* _TASK DETAILS_
Please retype the rows from their first line through the line containing "Looking at the", with both ends included and no word changed. Leave the pictures out of your copy.

(Entries giving target coordinates)
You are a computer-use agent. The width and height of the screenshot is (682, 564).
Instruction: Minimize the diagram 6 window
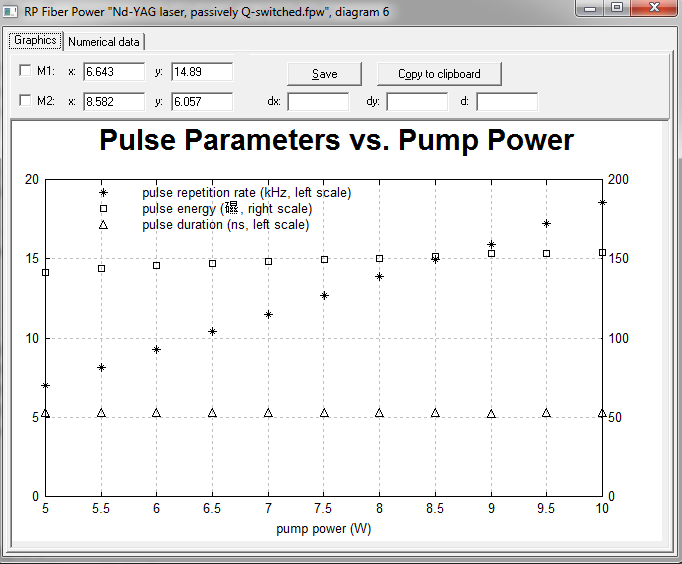(x=592, y=8)
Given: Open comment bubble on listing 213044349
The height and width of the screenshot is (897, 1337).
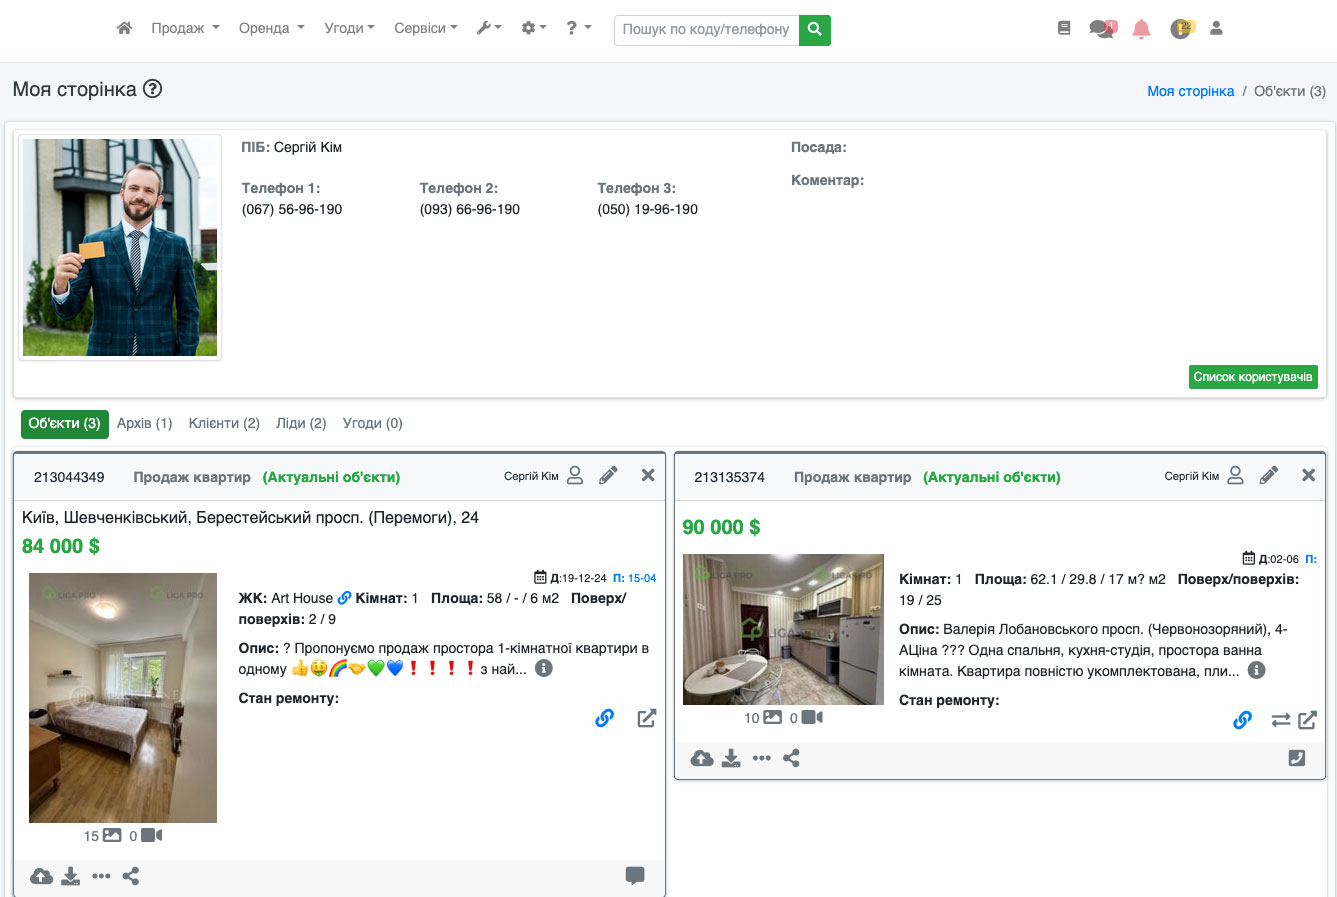Looking at the screenshot, I should (x=635, y=876).
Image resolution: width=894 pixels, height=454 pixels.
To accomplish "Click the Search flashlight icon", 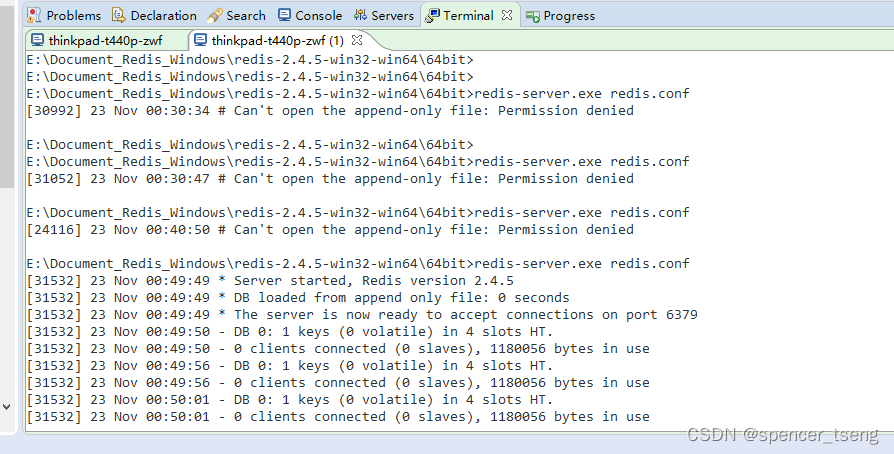I will (215, 15).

* _TASK SOLUTION_
You are a computer-use agent. The width and height of the screenshot is (682, 564).
Instruction: Minimize the diagram 6 window
(x=592, y=8)
Given: Open comment bubble on listing 213044349
The height and width of the screenshot is (897, 1337).
Looking at the screenshot, I should (x=635, y=876).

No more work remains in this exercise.